Volkano Bely était une élégante ordure brune au nez galamment busqué et à la dentition affreusement gâtée. À l’instar de ses semblables, l’officier-enquêteur de la grande prévôté de la noble cité de Rocameda jouissait d’un esprit résolument dénué de toute humanité, ainsi que d’un gout immodéré pour la violence et l’arbitraire.

« Nous y voilà ! coassa Volkano à l’intention des inquiétants hommes encapuchonnés de ténèbres qui comme lui appartenaient au corps d’élite des Crocs de Vipère, déployez-vous ! »

Aussitôt, quatre nervis venimeux se détachèrent sans un mot pour contourner l’édifice. L’officier fit signe d’approcher au gros sergent de ville qui commandait le détachement du guet chargé de servir de couverture officielle aux basses et viles opérations de la police secrète du D.U.C.

« Au signal, positionnez vos gugusses de manière à boucler le pâté de maisons. Aucun témoin ne doit pouvoir en réchapper… Enfin, je veux dire que personne n’approche, personne ne fuit ! Pour le reste, nous nous chargeons de la sale besogne… Vu ?

— Oui, m’sieur ! répondit le sous-officier.

— Votre torche ! »

Volkano s’empara du brandon, et, le levant haut au-dessus de sa tête, l’agita lentement à trois reprises en direction du beffroi le plus proche. Le tocsin résonna bientôt, se propageant dans tous les quartiers adjacents de la ville basse, intimant l’ordre impérieux à la populace de rester bien sagement cloîtrée chez elle… Sous peine de mise à mort sommaire. À l’injonction gestuelle de leur meneur, les six Crocs de Vipère, jusque-là tapis dans l’ombre, se projetèrent en colonne d’assaut à l’intérieur de bâtiment, en même temps que leurs quatre collègues de derrière, pour se répartir par paires dans les divers secteurs de vie de l’ancien hôtel de passe. L’officier émit un inquiétant sifflement résolument plus ophidien qu’humain. Aussitôt, des cris assortis de bris de mobilier et de portes retentirent, bientôt rejoints par des hurlements de terreurs et de sourdes protestations indistinctement entrecoupées de coups secs et mâts ponctués de plaintes et d’implorations. Ainsi, les occupants assoupis furent-ils rudement invités à vider prestement leur taule pour dévaler, plus ou moins sur leurs deux pieds, les escaliers vermoulus en direction du grand salon défraichi. Lorsqu’un semblant de calme fut revenu, une vingtaine d’humains terriblement effrayés étaient alignés devant un Volkano froidement impassible flanqué d’une dizaine de sombres silhouettes bardées de cuirs lustrés, de triques barbelées et de lames vicieusement suintantes.
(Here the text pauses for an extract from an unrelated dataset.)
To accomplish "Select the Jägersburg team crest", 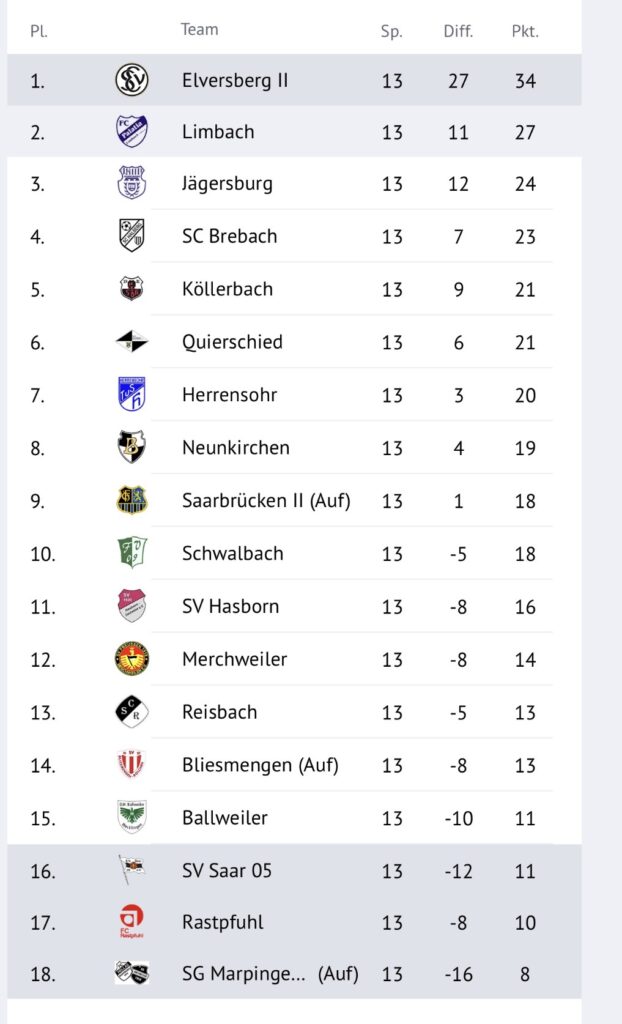I will pos(132,183).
« Parmi vous, se cache… un infâme espion œuvrant lâchement pour le compte de factieux à la solde du vil duché de la Léonie. Je pourrais certes opter pour la solution de facilité en exhortant mes fidèles Crocs à laisser libre cours à leur créative barbarie sur l’ensemble de vos répugnantes personnes. À ce sujet, n’ayez aucun doute quant à leur zèle effréné à faire montre ici de leur virtuose expertise dans l’art raffiné d’infliger d’interminables supplices tous plus outrageux, sordides, douloureux, dégradants et abjects les uns que les autres. Le marché est donc celui-ci : soit vous me livrez ce chien, soit je vous livre à mes fiers Crocs de Vipère… Vu ? »
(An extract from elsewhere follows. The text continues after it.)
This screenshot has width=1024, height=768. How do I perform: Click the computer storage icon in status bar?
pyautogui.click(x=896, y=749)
Machinalement, une bonne partie de l’auditoire proprement terrifiée hocha piteusement la tête.

« Bien… J’écoute ! »

Ceci dit, il passa en revue avec une lenteur exaspérante d’horreur glacée chaque otage, prenant un malin plaisir à dévisager chacun et chacune, sans jamais ciller. Il acheva sa mise en condition par une blonde platine aux yeux d’un bleu profond dont l’allure générale semblait crument jurer avec le décor.

« Toi ! Quel est ton nom ?

— A… Avéla, monsieur ! répondit d’une voix blanche l’interpelée.

— Avéla… Eh bien, Avéla, ta trombine morpholétique ne me revient pas, affirma mielleusement le sombre officier, je crois bien que nous tenons là notre espionne Léonide ! »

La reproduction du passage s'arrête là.